------ TEXT PROVIDED ------
Leave it to a Florida law firm to sue China over the new coronavirus.
The class action suit, filed March 12, claims that the government of the Peoples Republic of China wasted precious time suppressing information about the outbreak instead of warning the world about what was coming, and seeks compensation for the lives lost and the economic devastation wrought by a historic pandemic that has infected over 2.5 million people and killed almost 200,000 worldwide.

At least three other similar lawsuits have been filed in federal courts across the United States against the Chinese government. On Tuesday, the state of Missouri sued the Chinese government in federal court over the coronavirus in federal court on similar grounds.

But legal scholars say that the chances of anyone being able to use the machinery of the U.S. legal system to wrestle money out of a sovereign, foreign government because of the outbreak of a deadly virus are slim.

“Our people have been egregiously harmed. China and the Chinese Communist Party must pay for what they did,” says Jeremy Alters, chief strategist and non-attorney representative for the Boca Raton-based Berman Law Group, the firm bringing the suit.

“This is as crazy as it sounds,” says Robert Jarvis, an international litigation professor at Nova Southeastern University.

The new coronavirus, which has its closest genetic relative in a virus found in bats in southern China, was first detected in humans in the central Chinese city of Wuhan in late December 2019 after clusters of pneumonia patients began appearing in area hospitals.

The Berman Group’s lawsuit alleges that China hid the deadliness of the pathogen from the rest of the world for crucial weeks after the outbreak began, letting the highly contagious virus spread unimpeded across the globe while taking measures to protect its own citizens.

The lawsuit also puts forward the unproven speculation that the virus escaped from a Wuhan research laboratory.

Since filing the legal action, Alters claims that the suit has had viral growth. Tens of thousands of people and businesses have contacted the firm, asking to join.

“I’m looking at my email right now and there were 290 contacts with us between this morning and now, that’s how fast it’s growing,” Alters said.

But U.S. law, Jarvis said, sets a high bar for suing other countries within U.S. courts. Suits against other governments are regulated by the Foreign Sovereign Immunities Act, which establishes a blanket prohibition against suing other sovereign nations unless a legal action falls under one of the act’s nine exceptions.

“Courts understandably take a very tough line when a plaintiff says ‘but my case fits within one of the exceptions,’” Jarvis said.

Matthew Moore, the lead lawyer on the suit, says that the case against China falls under not one, but two exceptions. “There is a precedent for bringing foreign governments to the table and being able to collect on judgment,” Moore said.

The government of the People’s Republic of China has yet to be served with the lawsuit, says Moore, since he plans to file an amended complaint with more parties in the near future.
Representatives of the Peoples Republic of China, at their consulate in Washington, D.C., did not respond to a request for comment.
------ STORED DATA ------
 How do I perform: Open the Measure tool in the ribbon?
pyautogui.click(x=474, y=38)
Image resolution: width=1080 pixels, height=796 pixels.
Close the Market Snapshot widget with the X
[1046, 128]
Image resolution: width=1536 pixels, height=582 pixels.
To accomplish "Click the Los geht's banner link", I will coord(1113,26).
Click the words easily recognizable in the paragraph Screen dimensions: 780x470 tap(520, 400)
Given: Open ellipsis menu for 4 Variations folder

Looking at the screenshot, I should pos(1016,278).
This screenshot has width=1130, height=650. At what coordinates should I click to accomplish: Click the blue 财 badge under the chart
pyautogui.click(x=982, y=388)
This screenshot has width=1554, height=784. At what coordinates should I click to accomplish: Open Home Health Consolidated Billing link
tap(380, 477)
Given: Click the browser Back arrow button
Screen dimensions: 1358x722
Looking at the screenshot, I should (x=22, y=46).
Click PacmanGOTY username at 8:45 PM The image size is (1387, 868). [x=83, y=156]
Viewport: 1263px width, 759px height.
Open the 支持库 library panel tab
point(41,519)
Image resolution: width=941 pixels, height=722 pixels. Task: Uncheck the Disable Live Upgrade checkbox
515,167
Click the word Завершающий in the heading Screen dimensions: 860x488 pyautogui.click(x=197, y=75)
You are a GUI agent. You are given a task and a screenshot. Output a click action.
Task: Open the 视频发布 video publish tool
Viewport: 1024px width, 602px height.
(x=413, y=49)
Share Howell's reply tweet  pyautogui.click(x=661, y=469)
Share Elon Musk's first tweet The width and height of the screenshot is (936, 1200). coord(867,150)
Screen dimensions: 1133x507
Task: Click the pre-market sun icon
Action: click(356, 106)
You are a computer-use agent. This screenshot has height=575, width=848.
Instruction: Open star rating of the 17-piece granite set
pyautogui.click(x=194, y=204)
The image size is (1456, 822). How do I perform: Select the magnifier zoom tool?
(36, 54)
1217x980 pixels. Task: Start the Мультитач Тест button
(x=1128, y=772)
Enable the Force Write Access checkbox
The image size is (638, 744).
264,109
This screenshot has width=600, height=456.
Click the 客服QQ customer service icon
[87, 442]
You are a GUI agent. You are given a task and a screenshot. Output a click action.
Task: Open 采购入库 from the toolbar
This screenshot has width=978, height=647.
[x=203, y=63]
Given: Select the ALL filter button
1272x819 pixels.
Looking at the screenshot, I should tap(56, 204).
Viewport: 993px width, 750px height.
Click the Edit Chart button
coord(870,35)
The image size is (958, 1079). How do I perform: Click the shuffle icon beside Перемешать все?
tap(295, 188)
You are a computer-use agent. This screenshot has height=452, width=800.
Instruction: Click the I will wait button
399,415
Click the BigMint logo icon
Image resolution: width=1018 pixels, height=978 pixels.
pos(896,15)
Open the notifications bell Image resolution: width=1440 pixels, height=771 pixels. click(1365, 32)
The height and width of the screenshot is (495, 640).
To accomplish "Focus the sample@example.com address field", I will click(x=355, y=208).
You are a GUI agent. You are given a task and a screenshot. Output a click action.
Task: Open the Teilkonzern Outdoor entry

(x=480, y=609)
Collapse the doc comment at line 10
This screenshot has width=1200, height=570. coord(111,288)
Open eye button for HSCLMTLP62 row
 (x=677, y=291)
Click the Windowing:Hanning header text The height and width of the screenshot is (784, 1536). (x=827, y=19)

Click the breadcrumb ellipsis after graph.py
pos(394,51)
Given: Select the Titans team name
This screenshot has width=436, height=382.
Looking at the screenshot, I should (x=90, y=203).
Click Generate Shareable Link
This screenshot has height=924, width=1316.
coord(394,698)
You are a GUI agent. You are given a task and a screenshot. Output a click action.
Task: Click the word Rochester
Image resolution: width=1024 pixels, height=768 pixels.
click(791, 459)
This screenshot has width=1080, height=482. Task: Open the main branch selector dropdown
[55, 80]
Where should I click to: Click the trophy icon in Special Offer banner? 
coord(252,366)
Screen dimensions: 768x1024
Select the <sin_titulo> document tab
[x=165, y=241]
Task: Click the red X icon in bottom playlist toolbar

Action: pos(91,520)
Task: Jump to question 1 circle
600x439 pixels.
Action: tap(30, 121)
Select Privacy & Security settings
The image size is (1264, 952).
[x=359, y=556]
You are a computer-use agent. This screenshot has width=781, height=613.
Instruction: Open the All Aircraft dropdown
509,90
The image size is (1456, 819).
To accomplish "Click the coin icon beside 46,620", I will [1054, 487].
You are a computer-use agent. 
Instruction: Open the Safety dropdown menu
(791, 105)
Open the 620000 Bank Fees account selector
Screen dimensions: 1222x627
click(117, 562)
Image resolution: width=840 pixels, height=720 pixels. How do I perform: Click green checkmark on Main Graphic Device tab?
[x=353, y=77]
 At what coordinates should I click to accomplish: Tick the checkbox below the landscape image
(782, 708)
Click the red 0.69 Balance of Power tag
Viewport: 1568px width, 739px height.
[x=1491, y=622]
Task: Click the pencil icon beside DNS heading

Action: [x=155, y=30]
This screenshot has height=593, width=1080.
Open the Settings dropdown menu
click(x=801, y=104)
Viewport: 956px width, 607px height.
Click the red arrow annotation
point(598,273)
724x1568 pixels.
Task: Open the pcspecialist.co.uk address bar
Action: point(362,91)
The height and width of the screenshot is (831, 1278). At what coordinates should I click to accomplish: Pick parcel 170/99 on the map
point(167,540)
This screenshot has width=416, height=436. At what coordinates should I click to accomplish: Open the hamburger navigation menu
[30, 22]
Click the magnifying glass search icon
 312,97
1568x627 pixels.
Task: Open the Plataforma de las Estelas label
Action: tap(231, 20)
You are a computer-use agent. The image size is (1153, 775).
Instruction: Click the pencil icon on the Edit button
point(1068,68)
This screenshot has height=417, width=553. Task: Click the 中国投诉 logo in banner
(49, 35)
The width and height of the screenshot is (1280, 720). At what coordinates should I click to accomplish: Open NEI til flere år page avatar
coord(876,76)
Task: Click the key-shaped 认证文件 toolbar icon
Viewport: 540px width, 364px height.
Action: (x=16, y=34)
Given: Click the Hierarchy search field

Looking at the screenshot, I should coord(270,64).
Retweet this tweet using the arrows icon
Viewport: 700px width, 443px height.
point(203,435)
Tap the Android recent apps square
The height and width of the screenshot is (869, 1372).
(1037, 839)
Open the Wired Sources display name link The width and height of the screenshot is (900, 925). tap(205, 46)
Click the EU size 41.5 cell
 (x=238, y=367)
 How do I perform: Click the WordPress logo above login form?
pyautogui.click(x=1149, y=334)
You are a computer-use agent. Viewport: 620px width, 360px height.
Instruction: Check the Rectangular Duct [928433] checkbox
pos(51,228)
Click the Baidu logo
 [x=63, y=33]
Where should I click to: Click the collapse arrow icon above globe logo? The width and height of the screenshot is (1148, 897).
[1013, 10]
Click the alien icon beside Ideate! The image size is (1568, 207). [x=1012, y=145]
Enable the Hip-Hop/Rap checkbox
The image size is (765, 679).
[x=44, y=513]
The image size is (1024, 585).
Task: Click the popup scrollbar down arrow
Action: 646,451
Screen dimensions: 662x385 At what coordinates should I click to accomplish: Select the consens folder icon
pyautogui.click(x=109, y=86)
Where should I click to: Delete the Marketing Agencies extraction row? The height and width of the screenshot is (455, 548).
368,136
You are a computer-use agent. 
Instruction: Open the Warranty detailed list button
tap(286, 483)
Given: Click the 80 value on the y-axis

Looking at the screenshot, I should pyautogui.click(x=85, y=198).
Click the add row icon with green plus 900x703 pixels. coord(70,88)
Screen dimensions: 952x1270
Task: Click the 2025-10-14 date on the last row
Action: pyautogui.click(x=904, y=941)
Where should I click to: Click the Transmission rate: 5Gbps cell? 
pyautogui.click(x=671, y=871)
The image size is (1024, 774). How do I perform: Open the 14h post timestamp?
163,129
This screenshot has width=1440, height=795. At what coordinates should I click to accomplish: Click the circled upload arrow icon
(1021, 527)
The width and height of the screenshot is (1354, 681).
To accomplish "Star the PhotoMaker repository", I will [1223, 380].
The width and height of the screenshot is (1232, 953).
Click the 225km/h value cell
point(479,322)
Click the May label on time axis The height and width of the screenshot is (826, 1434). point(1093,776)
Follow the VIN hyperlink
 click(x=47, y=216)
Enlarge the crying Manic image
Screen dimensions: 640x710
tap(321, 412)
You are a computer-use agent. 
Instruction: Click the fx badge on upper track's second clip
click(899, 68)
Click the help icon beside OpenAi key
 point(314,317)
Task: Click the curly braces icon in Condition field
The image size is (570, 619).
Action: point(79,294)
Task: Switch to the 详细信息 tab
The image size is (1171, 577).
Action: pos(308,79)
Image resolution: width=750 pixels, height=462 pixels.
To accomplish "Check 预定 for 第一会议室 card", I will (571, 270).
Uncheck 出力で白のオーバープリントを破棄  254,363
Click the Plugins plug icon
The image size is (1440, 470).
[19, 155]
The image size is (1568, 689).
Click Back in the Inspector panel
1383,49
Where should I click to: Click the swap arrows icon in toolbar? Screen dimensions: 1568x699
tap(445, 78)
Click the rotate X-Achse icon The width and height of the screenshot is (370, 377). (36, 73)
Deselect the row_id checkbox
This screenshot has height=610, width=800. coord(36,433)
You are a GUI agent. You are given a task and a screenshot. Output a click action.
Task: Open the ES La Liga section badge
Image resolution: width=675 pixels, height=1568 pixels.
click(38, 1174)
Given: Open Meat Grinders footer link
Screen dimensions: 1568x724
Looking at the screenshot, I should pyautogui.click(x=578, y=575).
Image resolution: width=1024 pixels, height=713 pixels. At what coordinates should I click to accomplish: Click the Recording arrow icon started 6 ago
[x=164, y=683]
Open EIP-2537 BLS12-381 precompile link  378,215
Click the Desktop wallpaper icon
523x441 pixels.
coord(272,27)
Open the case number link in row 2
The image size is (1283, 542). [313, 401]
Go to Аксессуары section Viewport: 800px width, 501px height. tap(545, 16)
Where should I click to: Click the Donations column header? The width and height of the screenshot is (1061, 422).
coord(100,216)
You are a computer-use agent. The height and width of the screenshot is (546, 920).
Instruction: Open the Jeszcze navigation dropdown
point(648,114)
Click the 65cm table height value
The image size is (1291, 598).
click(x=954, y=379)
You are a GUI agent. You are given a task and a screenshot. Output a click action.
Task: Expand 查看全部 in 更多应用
------
WORK ORDER 1 =
Duplicate the passage of the lawsuit article that begins at the words "The class action" and stops after "on similar grounds.".
WORK ORDER 2 =
Name every person the lawsuit article identifies by name.
WORK ORDER 3 =
According to the lawsuit article, on what date was the class action suit against China filed?
These entries were drawn from a separate source.

RESPONSE BOX 1 =
The class action suit, filed March 12, claims that the government of the Peoples Republic of China wasted precious time suppressing information about the outbreak instead of warning the world about what was coming, and seeks compensation for the lives lost and the economic devastation wrought by a historic pandemic that has infected over 2.5 million people and killed almost 200,000 worldwide.

At least three other similar lawsuits have been filed in federal courts across the United States against the Chinese government. On Tuesday, the state of Missouri sued the Chinese government in federal court over the coronavirus in federal court on similar grounds.

RESPONSE BOX 2 =
Jeremy Alters, Robert Jarvis, Matthew Moore

RESPONSE BOX 3 =
March 12